Неужели он показывает, что уязвлен, только затем, чтобы досадить ей?
– Так, может быть, Анна О’Доннелл – маленькая ирландская девочка-йог?
– Вы не стали бы насмехаться, если бы знали ее! – в сердцах проговорила Либ.
– Немедленно принимаю это приглашение. – Мужчина вскочил на ноги.
– Нет-нет! Правило в отношении посетителей должно соблюдаться.
– Тогда нельзя ли узнать, каким образом туда проник доктор Стэндиш из Дублина? – Сквозь шутливый тон Берна прорывалось негодование. – Вы не говорили, что вчера вечером вы впустили его со второй попытки.
– Грубиян!
Уильям Берн опустился на стул:
– Его впустил грубиян?
– Стэндиш – грубиян, – сказала Либ. – Но это между нами. – (Берн хлопнул записной книжкой по столу.) – Он рекомендовал принудительно кормить ее через трубку. – (Берн поморщился.) – Его впустили по настоянию доктора Макбрэрти, несмотря на мой протест, – добавила Либ, – но такого больше не повторится.
– Как, вы превратились из тюремщика в телохранителя, Элизабет Райт? Намерены принять на себя главный удар и отгонять всех драконов?
Либ не ответила. Как Берн узнал ее имя?
– Я правильно понимаю, что девочка вам нравится?

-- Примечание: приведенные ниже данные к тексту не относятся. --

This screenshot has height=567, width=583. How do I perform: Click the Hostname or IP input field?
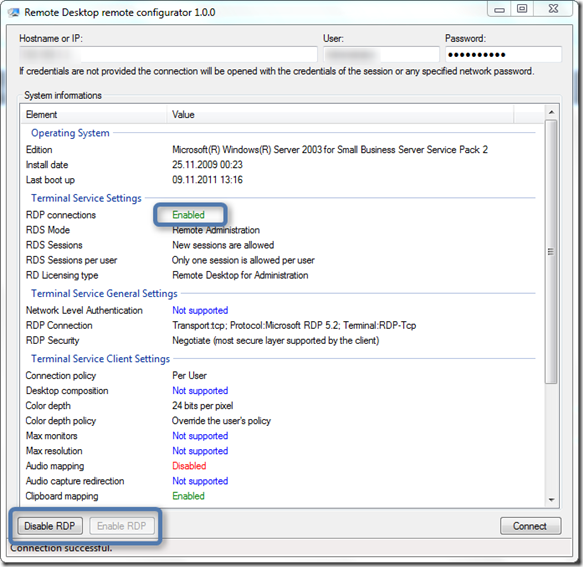click(x=168, y=55)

– Это моя работа! – огрызнулась Либ. – Ваш вопрос неуместен.
– А это моя работа – задавать вопросы, всякие вопросы.
– Почему вы все еще здесь, мистер Берн? – строго посмотрела на него Либ.
– Должен сказать, вы владеете искусством выказывать доброе отношение к попутчику. – Он сильно откинулся назад, и стул заскрипел.
– Прошу меня извинить. Но почему этот случай потребовал столь пристального вашего внимания, что вы здесь уже несколько дней?
– Справедливый вопрос, – ответил Уильям Берн. – Перед тем как в понедельник отправиться, я предложил редактору собрать на улицах Дублина десяток-другой голодающих оборванцев. Зачем тащиться в эти болота?
– И что он ответил? – спросила Либ.
– Как я и думал: «Одна отбившаяся овца, Уильям».
В следующий миг она поняла ссылку на Евангелие: пастух, который оставил стадо из девяноста девяти овец и отправился за одной отбившейся.
– Журналистские расследования должны быть узкими, – дернув плечами, сказал он. – Направьте интерес читателя на несколько заслуживающих внимания объектов, и тогда он вряд ли прольет слезу хотя бы над одним.